O Belo e a Verdade

Há um senso comum sobre aquilo que é belo e há claramente uma consciência universal sobre aquilo que é verdade. Jamais ouvi de alguém olhar para um pôr do sol e achá-lo “feio”; tampouco ouvi sobre nenhuma civilização humana onde a vida não fosse um valor a ser preservado! O belo é belo mesmo que ele se manifeste através de alguém que tente se profissionalizar na produção da feiura. A verdade é verdade mesmo quando é dita na boca de alguém que mentiu antes e mentiu depois! O belo está em toda parte: na música, nas cores, na arte, nos contornos, nas variedades, nas culturas, nas preferências, na natureza.

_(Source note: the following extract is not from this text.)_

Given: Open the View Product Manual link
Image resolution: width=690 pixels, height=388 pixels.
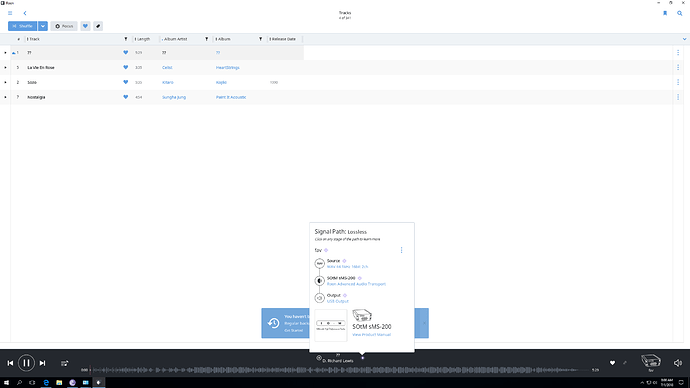Looking at the screenshot, I should coord(371,335).
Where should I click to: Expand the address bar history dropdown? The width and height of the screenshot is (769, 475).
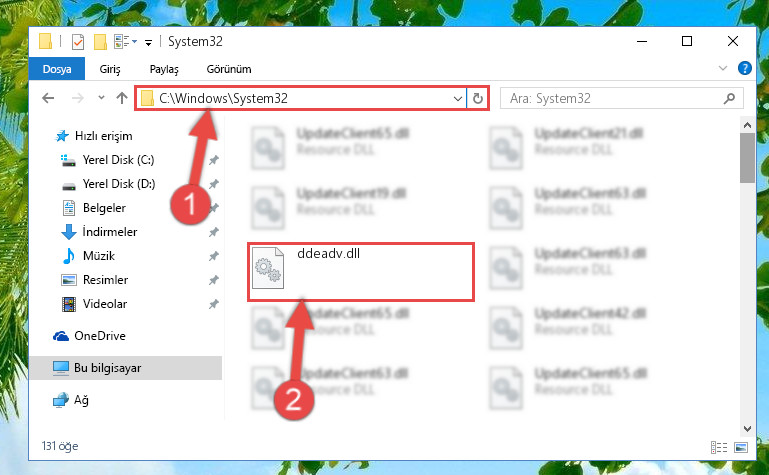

O melhor telescópio consegue captar o belo para além do planeta terra; o melhor microscópio o faz nos “nano-seres” e nossos olhos comuns não ficam isentos e alheios à toda beleza existente na existência. A verdade, aquela que está intacta, aquela libertadora, aquela que é e será para sempre também está espalhada por toda parte. Há quem deseja limitá-la, há os que acham que a detém, há os que cobram direitos autorais por ela, mas no final das contas a verdade é, ela é viva, ela transforma, ela conduz pessoas que nem se dão conta de sua vitalidade. A verdade está em toda parte, detecte-a e se permita inundar por ela. O belo e a verdade se fazem presentes; há quem prefira o feio e a mentira; mas alguém que prova do belo e da verdade encherga o suficiente para dizer: “Ah! Quão maravilhosa existência! Hoje eu sei o que é viver”!